Wednesday, 9 December 2020: 04:08
Virtual
Patricia M Beauchamp, NASA Jet Propulsion Laboratory, Pasadena, CA, United States, Martha S Gilmore, Wesleyan University, Middletown, CT, United States and Venus Flagship Mission Study Team
Abstract:
The Venus Flagship Mission (VFM) concept study was completed over 2019-2020 to support the upcoming Planetary and Astrobiology Decadal Survey. The focus of the VFM is habitability, to study Venus to address two critical questions for planetary science: 1) How, if at all, did Venus evolve through a habitable phase? 2) What circumstances affect how volatiles shape habitable Earth-sized planets throughout the galaxy? The proposed VFM mission architecture relies on five collaborative platforms: an Orbiter, Lander, variable-altitude Aerobot and two Small Satellites (SmallSats) delivered via single launch on a Falcon 9 heavy expendable that would provide simultaneous, synergistic measurements of the solid body, surface, atmosphere and space environment on the most accessible Earth-size planet in our galaxy, and gain a profound new understanding of the evolution of our solar system and habitable worlds.
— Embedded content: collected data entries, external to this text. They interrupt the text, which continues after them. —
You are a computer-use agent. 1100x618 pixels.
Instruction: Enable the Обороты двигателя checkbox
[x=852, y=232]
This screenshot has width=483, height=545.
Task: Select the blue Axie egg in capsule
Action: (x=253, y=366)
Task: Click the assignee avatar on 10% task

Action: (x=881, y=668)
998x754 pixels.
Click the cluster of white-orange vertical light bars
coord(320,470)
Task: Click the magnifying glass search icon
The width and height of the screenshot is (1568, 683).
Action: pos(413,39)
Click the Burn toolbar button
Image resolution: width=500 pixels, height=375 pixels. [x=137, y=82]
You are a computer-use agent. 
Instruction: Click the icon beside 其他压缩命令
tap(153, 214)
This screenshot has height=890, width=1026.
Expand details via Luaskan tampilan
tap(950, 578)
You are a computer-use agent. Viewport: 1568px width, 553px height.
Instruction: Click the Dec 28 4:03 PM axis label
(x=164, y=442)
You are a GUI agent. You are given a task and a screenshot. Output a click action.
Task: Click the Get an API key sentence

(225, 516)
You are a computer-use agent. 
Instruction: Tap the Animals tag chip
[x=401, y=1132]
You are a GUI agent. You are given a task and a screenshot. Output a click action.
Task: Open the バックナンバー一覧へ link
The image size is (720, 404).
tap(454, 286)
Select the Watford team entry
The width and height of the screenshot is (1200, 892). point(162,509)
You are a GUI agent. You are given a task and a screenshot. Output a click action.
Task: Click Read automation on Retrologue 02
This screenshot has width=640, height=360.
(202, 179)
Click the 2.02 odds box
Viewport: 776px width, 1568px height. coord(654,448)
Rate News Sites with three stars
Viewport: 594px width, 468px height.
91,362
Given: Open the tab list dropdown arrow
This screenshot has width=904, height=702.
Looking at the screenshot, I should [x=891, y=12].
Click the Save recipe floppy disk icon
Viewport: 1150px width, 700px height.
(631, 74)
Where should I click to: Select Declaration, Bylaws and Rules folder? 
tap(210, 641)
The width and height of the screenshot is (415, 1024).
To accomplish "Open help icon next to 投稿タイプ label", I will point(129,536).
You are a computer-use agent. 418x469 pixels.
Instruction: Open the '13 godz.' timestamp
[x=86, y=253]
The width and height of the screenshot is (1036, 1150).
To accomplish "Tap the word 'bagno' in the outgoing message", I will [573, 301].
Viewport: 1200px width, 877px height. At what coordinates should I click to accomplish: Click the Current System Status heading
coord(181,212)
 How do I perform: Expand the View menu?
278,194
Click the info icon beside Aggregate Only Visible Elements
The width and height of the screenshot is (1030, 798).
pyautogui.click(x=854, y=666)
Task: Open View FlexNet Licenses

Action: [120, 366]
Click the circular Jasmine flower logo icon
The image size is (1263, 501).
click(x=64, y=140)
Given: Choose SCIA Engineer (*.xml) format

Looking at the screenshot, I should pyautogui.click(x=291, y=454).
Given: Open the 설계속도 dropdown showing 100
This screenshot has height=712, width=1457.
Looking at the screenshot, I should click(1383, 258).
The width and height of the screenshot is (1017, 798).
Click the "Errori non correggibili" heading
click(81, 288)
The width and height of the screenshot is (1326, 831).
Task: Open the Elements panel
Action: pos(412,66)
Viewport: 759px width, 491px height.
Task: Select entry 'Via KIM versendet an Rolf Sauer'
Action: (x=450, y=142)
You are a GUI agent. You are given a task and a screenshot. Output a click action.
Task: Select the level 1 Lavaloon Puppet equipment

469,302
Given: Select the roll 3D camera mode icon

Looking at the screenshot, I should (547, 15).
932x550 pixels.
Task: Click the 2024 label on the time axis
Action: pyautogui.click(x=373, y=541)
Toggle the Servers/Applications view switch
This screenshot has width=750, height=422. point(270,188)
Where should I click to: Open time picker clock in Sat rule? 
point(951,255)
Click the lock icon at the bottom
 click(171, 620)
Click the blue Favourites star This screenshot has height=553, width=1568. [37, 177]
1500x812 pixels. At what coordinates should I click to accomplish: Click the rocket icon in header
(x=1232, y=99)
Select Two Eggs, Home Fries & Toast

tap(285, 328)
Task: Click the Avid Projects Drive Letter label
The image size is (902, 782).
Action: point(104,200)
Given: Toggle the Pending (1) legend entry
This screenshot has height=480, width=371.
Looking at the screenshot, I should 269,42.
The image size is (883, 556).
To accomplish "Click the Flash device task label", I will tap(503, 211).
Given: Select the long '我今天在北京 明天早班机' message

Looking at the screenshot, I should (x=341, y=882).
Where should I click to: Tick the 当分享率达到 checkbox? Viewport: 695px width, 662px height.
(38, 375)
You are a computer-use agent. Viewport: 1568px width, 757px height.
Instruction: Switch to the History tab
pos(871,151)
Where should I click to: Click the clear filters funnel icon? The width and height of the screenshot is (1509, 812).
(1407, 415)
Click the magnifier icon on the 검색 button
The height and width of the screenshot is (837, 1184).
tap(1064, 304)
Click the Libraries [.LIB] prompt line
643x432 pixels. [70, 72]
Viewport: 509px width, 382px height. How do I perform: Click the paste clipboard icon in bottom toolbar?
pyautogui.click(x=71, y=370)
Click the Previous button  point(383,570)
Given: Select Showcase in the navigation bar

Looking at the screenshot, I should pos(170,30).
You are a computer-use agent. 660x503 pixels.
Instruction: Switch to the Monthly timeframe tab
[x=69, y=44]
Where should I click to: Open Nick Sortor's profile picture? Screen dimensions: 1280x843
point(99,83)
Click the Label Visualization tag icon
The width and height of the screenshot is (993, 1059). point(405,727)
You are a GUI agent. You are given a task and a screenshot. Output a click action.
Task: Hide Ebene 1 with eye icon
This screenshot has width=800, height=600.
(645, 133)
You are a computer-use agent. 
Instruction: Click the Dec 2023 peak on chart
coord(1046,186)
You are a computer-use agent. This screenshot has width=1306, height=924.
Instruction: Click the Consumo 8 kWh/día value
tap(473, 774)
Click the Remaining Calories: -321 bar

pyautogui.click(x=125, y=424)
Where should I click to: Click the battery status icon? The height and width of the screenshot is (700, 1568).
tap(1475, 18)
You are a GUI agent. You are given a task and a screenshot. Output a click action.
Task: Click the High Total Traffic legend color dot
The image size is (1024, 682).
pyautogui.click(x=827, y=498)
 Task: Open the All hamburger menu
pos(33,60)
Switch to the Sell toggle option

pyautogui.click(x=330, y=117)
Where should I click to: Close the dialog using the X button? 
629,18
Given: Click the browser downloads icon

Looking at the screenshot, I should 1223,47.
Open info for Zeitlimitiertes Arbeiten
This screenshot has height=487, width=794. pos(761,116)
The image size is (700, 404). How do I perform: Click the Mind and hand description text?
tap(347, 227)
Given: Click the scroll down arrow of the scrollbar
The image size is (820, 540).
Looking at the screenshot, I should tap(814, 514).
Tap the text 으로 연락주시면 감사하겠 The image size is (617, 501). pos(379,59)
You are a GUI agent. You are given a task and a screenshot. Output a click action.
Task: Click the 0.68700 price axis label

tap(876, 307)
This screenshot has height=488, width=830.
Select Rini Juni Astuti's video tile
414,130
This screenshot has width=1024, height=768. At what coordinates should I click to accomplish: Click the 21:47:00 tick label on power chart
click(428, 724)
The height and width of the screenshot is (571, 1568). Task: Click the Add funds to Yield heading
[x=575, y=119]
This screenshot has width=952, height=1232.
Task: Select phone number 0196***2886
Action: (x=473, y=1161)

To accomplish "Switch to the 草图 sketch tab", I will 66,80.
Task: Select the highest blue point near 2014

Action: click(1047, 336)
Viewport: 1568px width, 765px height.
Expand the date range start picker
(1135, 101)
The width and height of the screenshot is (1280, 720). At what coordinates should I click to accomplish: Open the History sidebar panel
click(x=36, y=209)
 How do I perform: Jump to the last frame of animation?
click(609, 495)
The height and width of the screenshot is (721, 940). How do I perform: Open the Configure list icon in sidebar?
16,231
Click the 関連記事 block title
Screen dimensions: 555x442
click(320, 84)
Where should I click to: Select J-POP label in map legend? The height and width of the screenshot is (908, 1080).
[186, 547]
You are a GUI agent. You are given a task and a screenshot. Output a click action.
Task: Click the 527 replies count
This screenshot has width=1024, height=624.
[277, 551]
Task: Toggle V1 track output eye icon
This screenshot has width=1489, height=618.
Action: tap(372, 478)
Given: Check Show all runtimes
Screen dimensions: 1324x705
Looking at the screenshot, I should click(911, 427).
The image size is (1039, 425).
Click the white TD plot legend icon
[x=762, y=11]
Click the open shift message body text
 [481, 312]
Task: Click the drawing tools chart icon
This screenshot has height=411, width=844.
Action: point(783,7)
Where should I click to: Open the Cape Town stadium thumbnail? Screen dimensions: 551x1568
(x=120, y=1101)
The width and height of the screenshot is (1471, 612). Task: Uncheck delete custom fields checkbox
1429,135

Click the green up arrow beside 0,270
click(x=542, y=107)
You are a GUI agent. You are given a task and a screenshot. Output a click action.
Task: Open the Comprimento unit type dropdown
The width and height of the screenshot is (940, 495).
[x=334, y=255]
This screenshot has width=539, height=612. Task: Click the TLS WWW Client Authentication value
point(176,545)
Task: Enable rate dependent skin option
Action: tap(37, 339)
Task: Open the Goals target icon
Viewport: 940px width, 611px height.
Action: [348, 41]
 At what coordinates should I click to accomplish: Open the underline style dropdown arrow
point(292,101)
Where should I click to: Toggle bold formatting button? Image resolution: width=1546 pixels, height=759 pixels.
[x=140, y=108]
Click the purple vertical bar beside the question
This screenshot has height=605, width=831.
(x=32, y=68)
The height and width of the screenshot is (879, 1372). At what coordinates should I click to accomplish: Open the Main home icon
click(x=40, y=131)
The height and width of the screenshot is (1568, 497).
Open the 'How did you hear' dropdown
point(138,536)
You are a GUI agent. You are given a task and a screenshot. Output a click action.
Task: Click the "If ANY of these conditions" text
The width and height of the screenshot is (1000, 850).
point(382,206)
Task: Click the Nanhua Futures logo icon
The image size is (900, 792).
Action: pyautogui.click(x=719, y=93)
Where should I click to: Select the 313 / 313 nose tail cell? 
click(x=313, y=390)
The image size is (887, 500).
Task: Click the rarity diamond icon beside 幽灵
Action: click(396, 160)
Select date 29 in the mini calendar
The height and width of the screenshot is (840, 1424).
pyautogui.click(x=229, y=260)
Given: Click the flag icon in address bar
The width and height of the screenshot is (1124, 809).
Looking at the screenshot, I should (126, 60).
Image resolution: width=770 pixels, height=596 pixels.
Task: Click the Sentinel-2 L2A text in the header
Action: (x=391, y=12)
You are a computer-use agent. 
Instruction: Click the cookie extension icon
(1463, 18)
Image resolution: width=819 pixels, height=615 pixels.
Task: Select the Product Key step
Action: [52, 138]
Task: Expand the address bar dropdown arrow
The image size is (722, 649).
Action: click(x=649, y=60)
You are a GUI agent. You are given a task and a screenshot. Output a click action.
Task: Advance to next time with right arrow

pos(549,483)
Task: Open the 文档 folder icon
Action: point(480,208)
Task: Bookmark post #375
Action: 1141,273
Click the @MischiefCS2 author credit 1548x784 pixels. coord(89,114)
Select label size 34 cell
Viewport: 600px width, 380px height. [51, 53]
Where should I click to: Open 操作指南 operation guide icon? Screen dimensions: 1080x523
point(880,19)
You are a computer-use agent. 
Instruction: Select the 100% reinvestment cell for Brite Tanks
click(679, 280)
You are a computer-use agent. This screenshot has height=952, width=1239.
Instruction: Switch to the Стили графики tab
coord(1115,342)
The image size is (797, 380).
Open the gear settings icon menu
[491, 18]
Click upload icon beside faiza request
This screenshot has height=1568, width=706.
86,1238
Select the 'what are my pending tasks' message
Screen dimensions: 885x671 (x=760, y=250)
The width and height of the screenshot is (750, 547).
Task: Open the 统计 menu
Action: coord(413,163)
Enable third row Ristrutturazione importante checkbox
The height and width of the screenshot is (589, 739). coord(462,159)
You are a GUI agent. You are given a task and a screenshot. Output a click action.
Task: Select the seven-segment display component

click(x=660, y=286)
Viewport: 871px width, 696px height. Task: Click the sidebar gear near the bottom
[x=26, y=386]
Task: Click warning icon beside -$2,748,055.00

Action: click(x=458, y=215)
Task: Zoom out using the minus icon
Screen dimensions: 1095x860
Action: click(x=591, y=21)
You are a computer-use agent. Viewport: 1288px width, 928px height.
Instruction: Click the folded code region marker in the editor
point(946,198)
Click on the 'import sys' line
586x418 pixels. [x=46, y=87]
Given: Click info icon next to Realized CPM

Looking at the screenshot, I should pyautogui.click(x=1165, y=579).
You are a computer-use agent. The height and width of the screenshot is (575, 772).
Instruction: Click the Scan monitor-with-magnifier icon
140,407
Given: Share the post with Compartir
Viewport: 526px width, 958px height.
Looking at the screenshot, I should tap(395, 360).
We have recognized several areas of inquiry that would allow the community to prepare for scientific results from future mission and ensure instruments and technologies are developed that can achieve the VFM goals and objectives and reduce cost. Laboratory analyses under Venus conditions are essential, including the study of the composition and weathering of Venus relevant materials, their electrical properties and their detection with Venus sensors (e.g., NIR, SAR). Laboratory work to study the chemical and physical properties of Venus’ deep atmosphere and cloud conditions is required to investigate candidate UV absorbing species (both abiotic and biogenic), and any potential nutrient sources in this environment. The program should also include resources for improving atmospheric dynamics models as inputs into GCMs and to better predict aerobot trajectories. Future Venus missions will also benefit from detailed geologic mapping investigations, particularly of tessera terrain which is a primary target for this mission. Magellan and Arecibo can be used today to identify landing sites of highest scientific value (e.g., within the varied tesserae), accessibility (e.g., assessments of mantling deposits) and safety (surface roughness and slopes). Investments in these areas will greatly enhance science return from all Venus missions to come.